- _Text excerpt_:
__________________________________________________
# Looking for a bench vise



## memory12 (Nov 19, 2013)

I am not sure if this is the best place for this so feel free to move it if necessary. 

Anyways, I am looking to get a bench vise for our shop. One of the main purposes of this vise will be to hold chainsaw chains in place so they can be sharpened. So because of that, it doesn't need to be a super high quality vise like an expensive Wilton but I also hate to buy junk as well. I am sure it will get used for other stuff too but nothing real abusive, at least that is the plan. 

Tractor Supply has Larin vises for $30 for a 4". I know these are made in China and look pretty cheap as well. Would I be wasting my time buying one of these even though it will not see any real abuse? What about the vises that Sears carry? I would assume the Craftsman would be better than the Larins in quality. I would like to buy USA without breaking the bank. 

I just don't think I can justify spending several hundred on a vise like a Wilton when it will not see much heavy abuse. I have searched craigslist and there wasn't too much on there. I realize you can probably find them at yard sales and auctions but I just don't have the time running around to the auctions.


----------



## Tom King (Nov 22, 2013)

I don't understand why one would use a 4" vise to sharpen a chain, unless you will be holding the bar with it. I always just tighten the chain on the bar, and sharpen it sitting on a log, or standing at the tailgate of the pickup. I don't remember ever sharpening one in the shop on a saw. We whet at each fillup wherever we are. Two or three strokes per tooth there, or some greater total if you wait until it gets dull. I just hold the bar with my left hand, and file with my right, both ways.

I have one of the little clamps that you stick in a log, but it's not worth the trouble to drag around in the woods.


----------



## memory12 (Nov 19, 2013)

Tom King said:


> I don't understand why one would use a 4" vise to sharpen a chain, unless you will be holding the bar with it. I always just tighten the chain on the bar, and sharpen it sitting on a log, or standing at the tailgate of the pickup. I don't remember ever sharpening one in the shop on a saw. We whet at each fillup wherever we are. Two or three strokes per tooth there, or some greater total if you wait until it gets dull. I just hold the bar with my left hand, and file with my right, both ways.
> 
> I have one of the little clamps that you stick in a log, but it's not worth the trouble to drag around in the woods.


I am either holding the bar with it or another clamping device. One main reason for using a vise is to get it at the right height for me. I need to be standing straight to sharpen a chain. I can't be stooped over at all or it will kill my back. For that reason, I don't sharpen in the field much.

I just want a decent vise that will not break the bank.


----------



## woodnthings (Jan 24, 2009)

*I sharpen the chain on the bar in the vise*

I grab the bar below the chain so I can rotate the chain each time I sharpen a tooth. It doesn't have to come off the bar and it's at chest height for easy sharpening. I use an old Craftsman rotary tool with 3/16" round stone. Takes about 5 minutes to do a chain.
You can also use a round file.

I have a Larin vise, not bad for the price. I use an old 5" York vise. I got mine from this here:
http://www.wttool.com/index/page/product/product_id/42437/product_name/WT+5%22+Quick+Action+All+Steel+Vise&update_continue_shopping=true

Here's a whole bunch of other choices:
http://www.northerntool.com/shop/tools/NTESearch?escapeXml=false&ipp=24&storeId=6970&Ntt=bench+vise


----------
__________________________________________________
- _Supplied entries_:
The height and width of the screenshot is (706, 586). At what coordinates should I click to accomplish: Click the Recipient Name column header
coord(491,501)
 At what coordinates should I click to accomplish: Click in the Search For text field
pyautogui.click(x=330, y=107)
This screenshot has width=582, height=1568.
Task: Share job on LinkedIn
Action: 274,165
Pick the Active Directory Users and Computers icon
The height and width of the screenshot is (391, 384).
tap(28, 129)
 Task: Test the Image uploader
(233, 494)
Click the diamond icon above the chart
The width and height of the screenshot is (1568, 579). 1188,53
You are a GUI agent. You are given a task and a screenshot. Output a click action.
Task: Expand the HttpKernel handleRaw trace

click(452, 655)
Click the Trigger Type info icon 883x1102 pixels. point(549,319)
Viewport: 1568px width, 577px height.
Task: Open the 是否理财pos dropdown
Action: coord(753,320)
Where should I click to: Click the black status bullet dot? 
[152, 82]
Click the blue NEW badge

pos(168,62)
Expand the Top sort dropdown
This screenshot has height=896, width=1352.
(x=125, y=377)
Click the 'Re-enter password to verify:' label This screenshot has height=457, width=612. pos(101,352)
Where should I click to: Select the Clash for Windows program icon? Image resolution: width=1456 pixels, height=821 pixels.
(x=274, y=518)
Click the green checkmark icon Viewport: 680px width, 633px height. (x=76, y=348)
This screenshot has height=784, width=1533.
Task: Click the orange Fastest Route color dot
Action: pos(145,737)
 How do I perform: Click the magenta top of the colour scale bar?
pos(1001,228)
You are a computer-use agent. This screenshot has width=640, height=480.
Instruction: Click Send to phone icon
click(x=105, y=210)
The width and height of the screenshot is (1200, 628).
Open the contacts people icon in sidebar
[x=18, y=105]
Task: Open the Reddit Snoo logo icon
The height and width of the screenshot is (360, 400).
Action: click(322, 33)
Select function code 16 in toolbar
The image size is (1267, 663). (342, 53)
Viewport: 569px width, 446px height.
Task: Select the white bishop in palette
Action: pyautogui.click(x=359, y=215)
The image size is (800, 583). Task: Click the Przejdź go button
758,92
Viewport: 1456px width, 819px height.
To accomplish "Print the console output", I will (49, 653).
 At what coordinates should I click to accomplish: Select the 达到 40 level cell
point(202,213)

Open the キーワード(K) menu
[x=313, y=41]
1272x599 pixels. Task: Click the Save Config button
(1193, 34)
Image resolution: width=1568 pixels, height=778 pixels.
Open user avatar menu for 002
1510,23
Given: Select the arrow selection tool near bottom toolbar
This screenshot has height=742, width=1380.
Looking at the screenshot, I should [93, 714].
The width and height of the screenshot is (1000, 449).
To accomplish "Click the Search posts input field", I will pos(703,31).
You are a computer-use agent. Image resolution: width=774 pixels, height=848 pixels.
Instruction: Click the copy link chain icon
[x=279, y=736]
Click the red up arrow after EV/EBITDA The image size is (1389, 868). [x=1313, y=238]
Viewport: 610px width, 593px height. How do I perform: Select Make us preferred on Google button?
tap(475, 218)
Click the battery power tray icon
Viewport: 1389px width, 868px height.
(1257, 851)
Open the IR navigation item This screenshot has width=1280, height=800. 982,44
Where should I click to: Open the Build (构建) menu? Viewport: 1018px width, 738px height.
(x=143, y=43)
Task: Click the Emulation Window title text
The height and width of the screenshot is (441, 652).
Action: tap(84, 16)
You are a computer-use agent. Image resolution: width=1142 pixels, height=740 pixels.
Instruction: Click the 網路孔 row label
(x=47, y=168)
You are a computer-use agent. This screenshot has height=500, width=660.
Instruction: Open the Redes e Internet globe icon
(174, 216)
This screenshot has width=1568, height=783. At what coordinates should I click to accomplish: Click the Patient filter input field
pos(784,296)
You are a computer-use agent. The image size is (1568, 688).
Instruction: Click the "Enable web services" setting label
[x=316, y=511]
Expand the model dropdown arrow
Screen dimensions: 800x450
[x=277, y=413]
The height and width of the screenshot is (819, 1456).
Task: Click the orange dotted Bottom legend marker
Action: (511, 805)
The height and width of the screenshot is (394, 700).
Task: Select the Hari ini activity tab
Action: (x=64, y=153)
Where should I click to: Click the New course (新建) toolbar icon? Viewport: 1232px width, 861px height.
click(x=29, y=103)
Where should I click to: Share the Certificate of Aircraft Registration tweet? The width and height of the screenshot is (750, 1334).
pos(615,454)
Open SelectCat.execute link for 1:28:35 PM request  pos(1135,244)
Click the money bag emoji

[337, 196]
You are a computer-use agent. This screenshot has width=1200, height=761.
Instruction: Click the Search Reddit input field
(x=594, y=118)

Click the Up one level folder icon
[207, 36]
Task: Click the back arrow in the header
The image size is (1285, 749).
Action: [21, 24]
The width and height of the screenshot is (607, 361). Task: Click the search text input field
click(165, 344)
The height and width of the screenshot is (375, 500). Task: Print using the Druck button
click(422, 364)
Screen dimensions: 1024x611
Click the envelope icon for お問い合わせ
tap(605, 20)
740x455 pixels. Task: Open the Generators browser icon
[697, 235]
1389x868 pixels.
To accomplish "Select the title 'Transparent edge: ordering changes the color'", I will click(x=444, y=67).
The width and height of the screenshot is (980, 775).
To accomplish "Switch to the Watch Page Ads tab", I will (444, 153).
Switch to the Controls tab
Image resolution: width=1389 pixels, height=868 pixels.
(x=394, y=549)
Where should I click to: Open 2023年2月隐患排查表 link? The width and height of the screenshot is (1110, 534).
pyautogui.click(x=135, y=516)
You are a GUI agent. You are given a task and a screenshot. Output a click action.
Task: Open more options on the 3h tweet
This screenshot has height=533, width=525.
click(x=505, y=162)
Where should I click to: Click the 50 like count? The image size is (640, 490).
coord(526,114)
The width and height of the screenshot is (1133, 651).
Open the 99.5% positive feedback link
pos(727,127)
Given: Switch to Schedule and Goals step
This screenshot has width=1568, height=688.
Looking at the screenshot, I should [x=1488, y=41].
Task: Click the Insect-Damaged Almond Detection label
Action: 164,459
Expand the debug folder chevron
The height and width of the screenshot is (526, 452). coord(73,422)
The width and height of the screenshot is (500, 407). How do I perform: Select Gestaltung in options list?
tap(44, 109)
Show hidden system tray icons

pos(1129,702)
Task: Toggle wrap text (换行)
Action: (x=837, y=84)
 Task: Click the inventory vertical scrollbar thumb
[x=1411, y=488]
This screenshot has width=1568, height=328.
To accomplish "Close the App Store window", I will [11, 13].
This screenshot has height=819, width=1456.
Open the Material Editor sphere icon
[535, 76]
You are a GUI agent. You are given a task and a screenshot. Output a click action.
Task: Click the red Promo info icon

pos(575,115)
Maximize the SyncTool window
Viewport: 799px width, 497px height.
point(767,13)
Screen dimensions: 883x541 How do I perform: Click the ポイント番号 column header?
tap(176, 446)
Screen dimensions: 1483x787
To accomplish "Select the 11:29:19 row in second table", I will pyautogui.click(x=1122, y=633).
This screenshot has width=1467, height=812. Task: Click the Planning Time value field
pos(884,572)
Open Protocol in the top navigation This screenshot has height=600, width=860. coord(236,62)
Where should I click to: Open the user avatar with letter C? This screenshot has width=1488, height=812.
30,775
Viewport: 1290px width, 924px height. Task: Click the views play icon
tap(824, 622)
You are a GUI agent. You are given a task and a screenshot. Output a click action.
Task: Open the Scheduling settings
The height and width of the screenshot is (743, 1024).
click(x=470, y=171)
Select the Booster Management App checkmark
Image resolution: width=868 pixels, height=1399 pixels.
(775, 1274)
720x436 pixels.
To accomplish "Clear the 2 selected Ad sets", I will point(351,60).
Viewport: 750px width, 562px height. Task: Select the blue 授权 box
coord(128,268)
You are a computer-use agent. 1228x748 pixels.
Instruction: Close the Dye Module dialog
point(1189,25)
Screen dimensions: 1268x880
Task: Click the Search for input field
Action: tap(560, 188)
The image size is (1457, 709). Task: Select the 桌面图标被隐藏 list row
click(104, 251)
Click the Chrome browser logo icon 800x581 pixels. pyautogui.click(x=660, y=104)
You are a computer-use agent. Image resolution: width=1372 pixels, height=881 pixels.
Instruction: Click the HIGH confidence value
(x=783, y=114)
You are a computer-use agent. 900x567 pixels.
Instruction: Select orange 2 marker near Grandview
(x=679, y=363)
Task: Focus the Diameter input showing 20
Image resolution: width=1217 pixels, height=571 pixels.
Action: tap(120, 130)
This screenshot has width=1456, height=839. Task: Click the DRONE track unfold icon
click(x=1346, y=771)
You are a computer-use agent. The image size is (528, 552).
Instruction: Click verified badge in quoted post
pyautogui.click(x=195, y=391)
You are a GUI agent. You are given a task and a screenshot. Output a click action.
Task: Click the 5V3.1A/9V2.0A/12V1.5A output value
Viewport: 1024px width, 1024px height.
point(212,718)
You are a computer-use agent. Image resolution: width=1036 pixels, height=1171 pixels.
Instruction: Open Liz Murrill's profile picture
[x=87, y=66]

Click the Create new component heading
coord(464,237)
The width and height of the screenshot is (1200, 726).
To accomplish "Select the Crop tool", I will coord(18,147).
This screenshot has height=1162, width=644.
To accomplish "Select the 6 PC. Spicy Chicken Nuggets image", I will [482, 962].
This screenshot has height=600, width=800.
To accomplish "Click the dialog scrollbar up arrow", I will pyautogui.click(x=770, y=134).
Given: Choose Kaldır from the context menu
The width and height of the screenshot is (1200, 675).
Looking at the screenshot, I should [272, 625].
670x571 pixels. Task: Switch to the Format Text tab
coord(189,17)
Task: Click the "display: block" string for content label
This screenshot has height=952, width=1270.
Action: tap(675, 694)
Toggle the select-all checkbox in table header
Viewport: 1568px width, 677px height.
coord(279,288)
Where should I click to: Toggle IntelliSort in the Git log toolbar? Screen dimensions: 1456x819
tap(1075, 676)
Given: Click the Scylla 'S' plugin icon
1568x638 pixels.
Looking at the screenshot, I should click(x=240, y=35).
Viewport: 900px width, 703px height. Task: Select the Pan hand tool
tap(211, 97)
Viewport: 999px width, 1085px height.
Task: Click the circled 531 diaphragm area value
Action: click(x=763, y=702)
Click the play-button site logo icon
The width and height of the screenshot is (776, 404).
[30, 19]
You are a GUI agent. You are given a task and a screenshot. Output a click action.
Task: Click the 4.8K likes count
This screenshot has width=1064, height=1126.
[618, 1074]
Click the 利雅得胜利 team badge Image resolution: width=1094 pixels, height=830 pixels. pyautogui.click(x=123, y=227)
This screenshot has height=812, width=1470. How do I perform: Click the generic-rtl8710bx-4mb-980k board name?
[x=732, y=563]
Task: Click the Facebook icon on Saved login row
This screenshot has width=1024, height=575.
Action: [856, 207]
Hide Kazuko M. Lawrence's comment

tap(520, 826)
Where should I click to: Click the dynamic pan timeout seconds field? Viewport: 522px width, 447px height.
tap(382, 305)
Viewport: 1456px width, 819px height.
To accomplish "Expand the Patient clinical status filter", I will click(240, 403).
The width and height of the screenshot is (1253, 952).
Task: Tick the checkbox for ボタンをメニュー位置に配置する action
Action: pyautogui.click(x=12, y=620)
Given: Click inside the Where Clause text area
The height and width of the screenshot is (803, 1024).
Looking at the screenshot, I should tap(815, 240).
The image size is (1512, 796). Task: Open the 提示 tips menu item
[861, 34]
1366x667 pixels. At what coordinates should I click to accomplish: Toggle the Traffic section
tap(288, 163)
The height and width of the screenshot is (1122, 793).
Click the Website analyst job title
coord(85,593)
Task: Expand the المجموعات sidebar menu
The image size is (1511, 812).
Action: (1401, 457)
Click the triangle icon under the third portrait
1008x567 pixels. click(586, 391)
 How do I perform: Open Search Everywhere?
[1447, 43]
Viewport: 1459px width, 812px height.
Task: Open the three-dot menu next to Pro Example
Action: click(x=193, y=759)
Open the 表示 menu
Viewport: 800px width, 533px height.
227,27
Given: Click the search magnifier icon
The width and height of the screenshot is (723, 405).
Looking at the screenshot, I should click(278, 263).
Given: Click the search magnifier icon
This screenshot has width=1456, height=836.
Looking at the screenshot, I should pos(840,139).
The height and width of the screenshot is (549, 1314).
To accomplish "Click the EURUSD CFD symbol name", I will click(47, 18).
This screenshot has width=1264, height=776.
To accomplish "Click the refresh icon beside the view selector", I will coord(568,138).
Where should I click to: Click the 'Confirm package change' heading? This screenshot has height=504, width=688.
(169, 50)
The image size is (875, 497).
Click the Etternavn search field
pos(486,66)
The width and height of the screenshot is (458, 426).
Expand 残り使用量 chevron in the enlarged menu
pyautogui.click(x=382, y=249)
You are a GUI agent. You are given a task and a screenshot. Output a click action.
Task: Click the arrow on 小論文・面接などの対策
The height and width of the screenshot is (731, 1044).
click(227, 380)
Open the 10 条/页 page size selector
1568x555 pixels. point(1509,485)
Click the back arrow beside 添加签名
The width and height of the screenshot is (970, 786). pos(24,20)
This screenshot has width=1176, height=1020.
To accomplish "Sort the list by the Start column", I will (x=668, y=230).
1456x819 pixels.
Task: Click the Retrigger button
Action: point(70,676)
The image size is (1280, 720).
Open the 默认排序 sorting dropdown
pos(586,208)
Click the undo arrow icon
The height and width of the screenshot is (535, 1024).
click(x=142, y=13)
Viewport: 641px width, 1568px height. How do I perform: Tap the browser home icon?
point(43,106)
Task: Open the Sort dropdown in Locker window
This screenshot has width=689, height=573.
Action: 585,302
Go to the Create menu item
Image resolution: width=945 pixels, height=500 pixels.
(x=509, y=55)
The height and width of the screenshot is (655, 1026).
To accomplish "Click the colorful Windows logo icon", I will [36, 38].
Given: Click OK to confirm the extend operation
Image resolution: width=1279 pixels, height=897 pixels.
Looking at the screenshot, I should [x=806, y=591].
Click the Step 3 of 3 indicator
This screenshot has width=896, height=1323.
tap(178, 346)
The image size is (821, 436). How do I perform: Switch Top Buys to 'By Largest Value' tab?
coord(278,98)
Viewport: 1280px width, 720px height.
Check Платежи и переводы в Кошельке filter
__________________________________________________
- _Given task_:
Rewrite the bench vise post from "Anyways, I am" to "is the plan.", swapping "chainsaw chains" for "lawnmower blades".

- _Output for this exercise_:
Anyways, I am looking to get a bench vise for our shop. One of the main purposes of this vise will be to hold lawnmower blades in place so they can be sharpened. So because of that, it doesn't need to be a super high quality vise like an expensive Wilton but I also hate to buy junk as well. I am sure it will get used for other stuff too but nothing real abusive, at least that is the plan.